Spool's Out: Cassette Reviews For October By Tristan Bath
Tristan Bath , October 15th, 2019 08:31

The tapes are eating themselves in this month’s Spool’s Out, with Tristan Bath finding the month’s essential cassette releases almost exclusively assembling collages of into suitably sour soundworlds for the shitshow that is 2019

Photographs of Preston Bus Station by BDP

I once lived in a house covered in ivy. The climbing plant encased the red brick, shielding us from the street and vice versa, a reminder of the luscious greenery long lost to urbanity. Ivy’s also the plant that sits atop the head of Bacchus – the ancient god of lairiness – and to this day encircles pub signs, ushering Brits to local watering holes where the promise of intoxication awaits.

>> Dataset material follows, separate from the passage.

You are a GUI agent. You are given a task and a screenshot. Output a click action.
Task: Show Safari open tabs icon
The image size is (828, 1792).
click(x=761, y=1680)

Most importantly though, it is also the first half of the blithely free-associated name of Ivy Nostrum, a solo musical project by Paul Margree, the London-based writer behind fantastic underground music blog, We Need No Swords. His second album under the Ivy Nostrum name, Self Own, is out on cassette with Gateshead’s bleak & brilliant Invisible City Records, works DIY black magic with domestic trivialities and found sounds, weaving an inescapable set of soundscapes that clamber up the walls and close in on the listener like the creeping of vinous inebriation.

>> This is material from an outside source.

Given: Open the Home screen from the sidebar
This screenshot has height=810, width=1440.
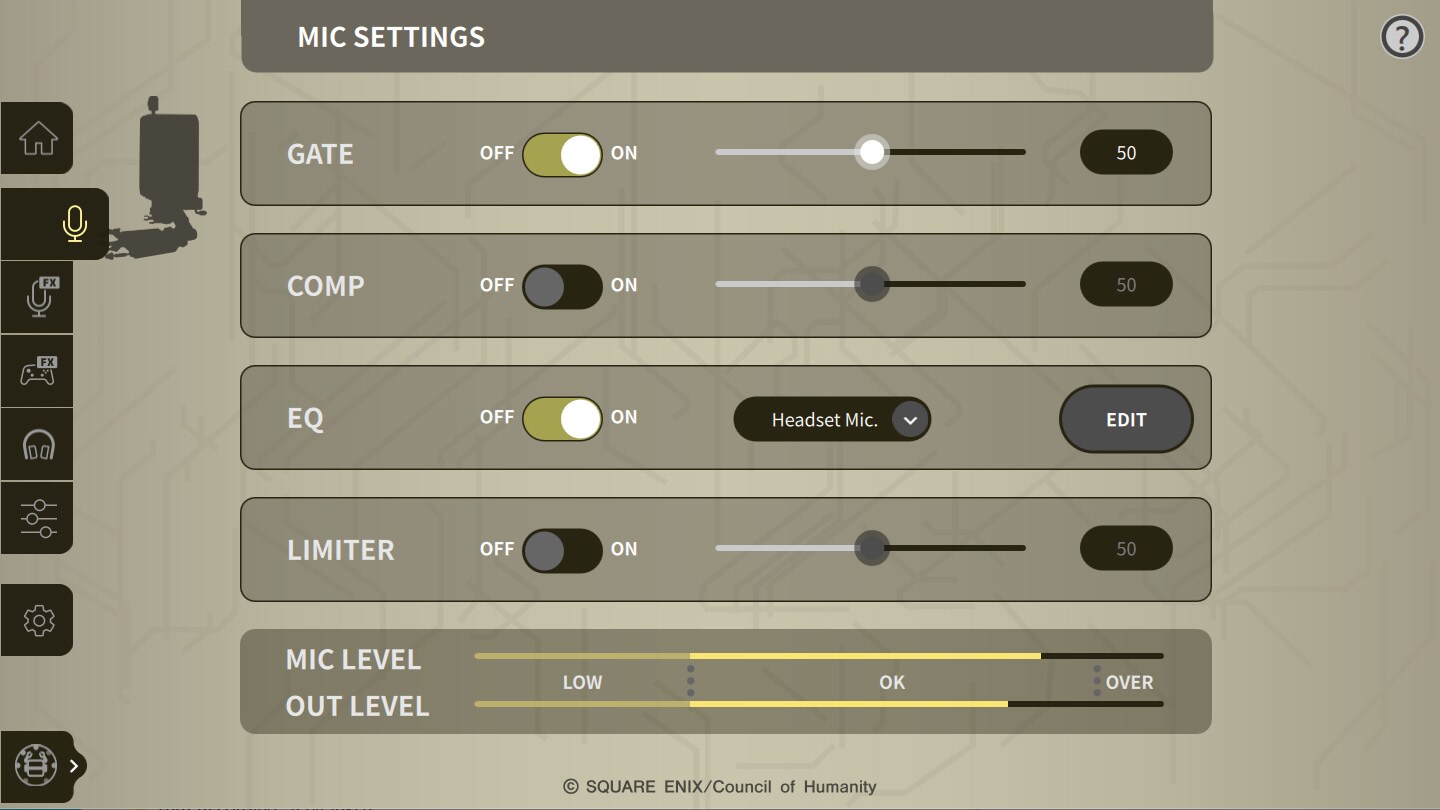Looking at the screenshot, I should pos(37,138).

Ivy Nostrum’s tools of choice include unrecognisable tape loops snipped from charity shop finds, kitchen glass clangs, cardboard box drums, pitched down electric toothbrush whirrs, and much else noisy household detritus. Opener ‘Fragile Whiteness’ is a sprawling ten-minute moaning drone beamed straight from hell into a corral London living room. The mesh of moaning toothbrushes and tape loops builds to a slow torrential climax with glassware clanging across the outro. The second track is in fact just a collection of multi tracked kitchen glasses clanging away like chimes tickled in the wind. The sense of doom looming throughout the record is at moments truly terrifying, such as the crescendo of electronic buzzing and field recorded traffic on ‘Lost Empathy’, or the ghostly slowed down breathing on ‘Carceral State’, resembling a demonic spirit hiding in the walls of the upstairs bedroom.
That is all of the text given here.